Car certains apôtres du vrai hip-hop ne se sont pas gênés pour incendier
Fuzat, le petit bourgeois de Versailles qui a oublié son flow à la maison. Accusation à deux sous à laquelle l’intéressé ne se gêne pas de répondre : "Dans le rap je n’aime que les gens qui disent que le Klub des Loosers ce n’est même pas du rap car au moins on me laisse tranquille". Comme si le message n’était pas suffisamment clair, le personnage en rajoute par trois fois, scandant son "Baise les gens!" en guise refrain jouissif. La boucle de flûte concoctée par
Para One achève de fixer le morceau dans votre subconscient et, croyez-moi sur parole, vous ne prendrez plus jamais le métro comme avant.
"Ca va s’arranger… mais oui, bien sûr" ; on y croit pourtant pas la moindre seconde dès les premières notes du morceau suivant, reposant sur une boucle digne de la bande originale de
L’exorciste. Cette fois
Fuzati délaisse la misanthropie pour se recentrer sur son enfance, forcément sordide. L’introspection s’accorde parfaitement avec le décalage rythmique de l’instrumentale, et amène ce titre au statut de
Bâteau ivre contemporain, extraits à l’appui ; "ce jour-là j’ai dû souffler trop fort sur mes bougies, mes illusions se sont toutes envolées aussi". Sans rire…

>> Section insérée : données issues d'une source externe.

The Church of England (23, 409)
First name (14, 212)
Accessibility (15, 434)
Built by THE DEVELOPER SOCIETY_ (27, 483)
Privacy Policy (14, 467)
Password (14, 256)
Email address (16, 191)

Ultime preuve du talent d’écriture de
Fuzati,
Poussière d’enfants se révèle enfin comme le morceau phare de ce EP en réconciliant la méchanceté gratuite du rapeur avec sa sensibilité. Ici, le mauvais goût côtoie l’affliction sur un fond de chorale, en se terminant sur ce superbe "je suis toujours un petit peu triste lorsque souffle le vent, je sais qu’il disperse de la poussière d'enfants". Un excellent compromis entre le
Hard Knock Life de
Jay-Z et un
Morts les enfants de
Renaud, la pérennité en plus.
Maxi déterminant dans la carrière du désormais solitaire
Fuzati,
Baise les gens impose donc le Versaillais comme un faux rappeur extrêmement talentueux et promis à un avenir qu’on ose à peine caractériser de "radieux". Réponse le 15 novembre avec
Vive la vie, album débordant de promesses et de frayeurs et qui, de ce fait, porte déjà bien son nom.